生け垣の緊急手術

 朝の4時に小腹が空いたので、コンビニでカロリーメイトでも買おうかと思って外に出ると、生け垣が伸びて邪魔になっていることに気付いた。

 まだあまり気温も高くなく、曇っていて日差しもなかったので、ちゃちゃっと切り揃えることにした。


 生け垣は父親が手入れしているが、特に熱意やこだわりがあってやっているわけではなく、ルーチンワークとして機械的にやっているだけなので、私が仕事を盗っても文句は言わないだろう。ルーチンを乱されて不満げな顔はするだろうが。


 というわけで、ちょこちょこと伸びているところを切り揃えていると、ふと、全然葉の生えていない枝が紛れていることに気付いた。

 こんなのは残していても意味がないし、害悪ですらあるので、切り落とすことにした。それで、その枝の根本がどこなのか探ろうとしたが、絡みついているツタの葉に隠れて状態がよくわからなかった。



 ツタを取り除いてみると、そこには恐ろしい光景が広がっていた。ツタが絡み合っているところに枯れ葉が溜まり、それが腐って腐葉土みたいになって、木の根本近くを覆っていたのである。
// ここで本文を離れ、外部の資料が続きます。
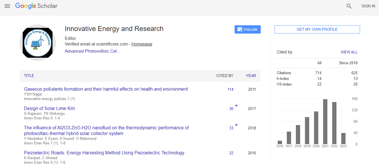Image resolution: width=379 pixels, height=164 pixels.
Task: Click the 114 citation count
Action: click(x=230, y=89)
 そのせいで木はそこから腐り、カビも生えていた。触ってみるとかなり脆くなっている。ひどい部分になると、枝から小さな根が生えている部分まであった。つまり、そこは地中だと認識され、もともと枝だったものが根に変化していたのである。


 どう考えてもこの状態を放置しておくわけにはいかないが、とにかくツタのせいで何がなんだかよくわからない。

 そこでまず、生け垣に絡まってごちゃごちゃしているツタを、一旦全部取り払うことにした。

 すると、一見問題なさそうに見えた生け垣の実態が明らかになった。



 生け垣の低木は5本あったが、その全ての幹が、腐ったりカビたりしていた。

 うち2本はもう完全に死んでいた。枝には葉が何も付いていないし、幹は軽く押しただけで折れてしまった。

 1本は、もともとの幹はもう死んでいたが、その周囲から細い木が何本も生えて、草みたいになっていた。本来なら、このうちの1本が新しい幹になれば良かったわけだが、元々の幹がいい場所を専有しているせいでまっすぐ成長できなかったことと、何本もライバルがいるせいで、どれも大きく成長できなかったようである。

 1本は半身は死んでいたが、半身は無事という感じ。

 残る1本は比較的マシなほうで、幹の一部にカビが生えていたが、末期的という感じではなかった。ダメな枝葉がいい場所を専有していたせいで、全体にねじ曲がって生育していたが。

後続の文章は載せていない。